◆ Records for this task:
========

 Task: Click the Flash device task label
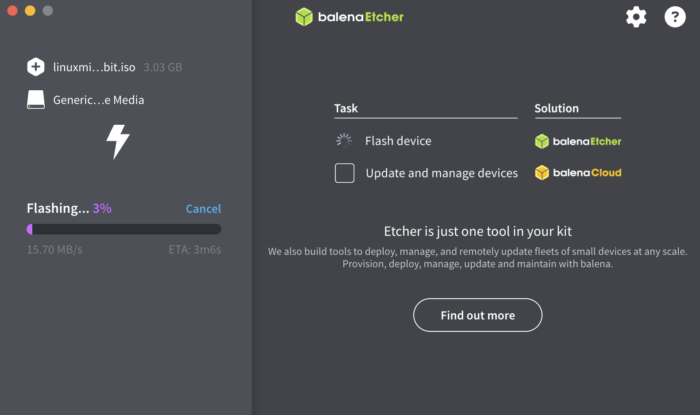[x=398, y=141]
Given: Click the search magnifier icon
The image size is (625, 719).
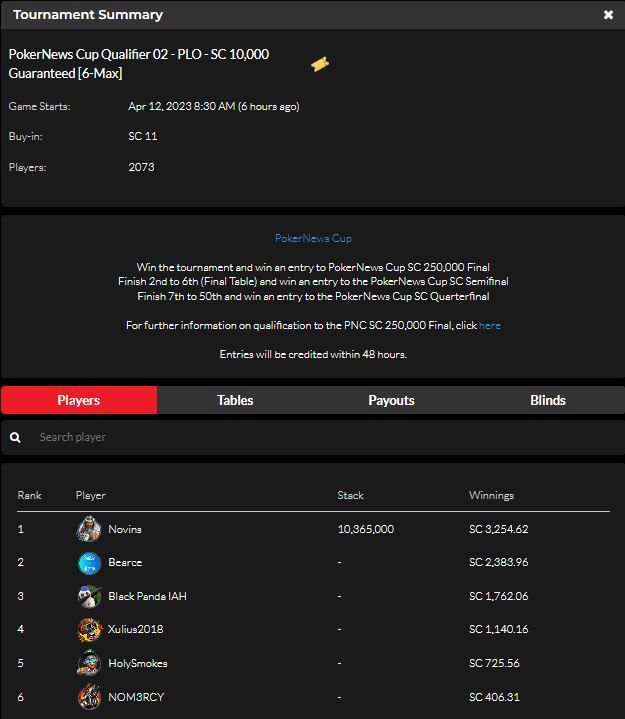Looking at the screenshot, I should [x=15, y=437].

========

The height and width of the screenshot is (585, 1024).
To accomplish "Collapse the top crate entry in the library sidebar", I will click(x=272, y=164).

========

◆ Instruction: Repeat the lines of the records from the line with "Given: Click the search magnifier icon" up to and including the line with "Looking at the". Leave the pictures out of your answer.

◆ Written answer:
Given: Click the search magnifier icon
The image size is (625, 719).
Looking at the screenshot, I should [x=15, y=437].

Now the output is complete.